Although studies reporting a performance benefit after NSAID administration 2- 3 weeks following processing and castration are deficient in the published literature, meloxicam administration has been associated with improved average daily gain in calves suffering from clinical bovine respiratory disease . Therefore, in order to definitively attribute the observed difference in ADG to the effect of meloxicam on pain and inflammation associated only with dehorning, future studies should also include additional meloxicam treated and untreated control calves that are processed but not dehorned.
The biological explanation for the improved ADG observed in this study was not investigated. Meloxicam treated and untreated control calves were co-mingled in pens for the duration of the study precluding assessment of individual animal feed intake or feed efficiency. Furthermore, even though the accelerometer analysis revealed significant differences in the pre and post-dehorning behavior of control calves, this technology is currently not sufficiently sensitive to characterize subtle differences in feeding and walking behavior that could contribute to performance differences.
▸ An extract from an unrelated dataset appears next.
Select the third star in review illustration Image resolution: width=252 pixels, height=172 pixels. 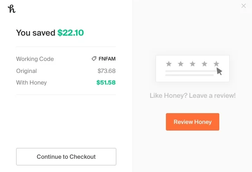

However, Theurer and others  recently reported that calves that received oral meloxicam prior to dehorning spent more time at the grain bunk and less time at the hay feeder compared to the control group which could explain the difference in weight gain observed in the present study. Another possible contributory factor to the performance difference is that increased activity of nociceptors increases sympathetic tone and adrenal secretory activity which may inhibit gastric centers causing decreased rumen motility . Mellor and others (2002) reported a significant increase in plasma adrenaline and noradrenaline concentration for 5 and 50 minutes respectively after scoop dehorning in 10 week old calves . Adrenergic influences on reticuloruminal motility comprise depression of the gastric centers resulting in inhibition of intrinsic and extrinsic rumen motility . The duration of these effects and how these relate to plasma catecholamine concentrations has not been reported. Future studies examining individual or pen level feed intake and feed efficiency and the association with rumen motility after dehorning may help explain the difference in ADG observed in this report.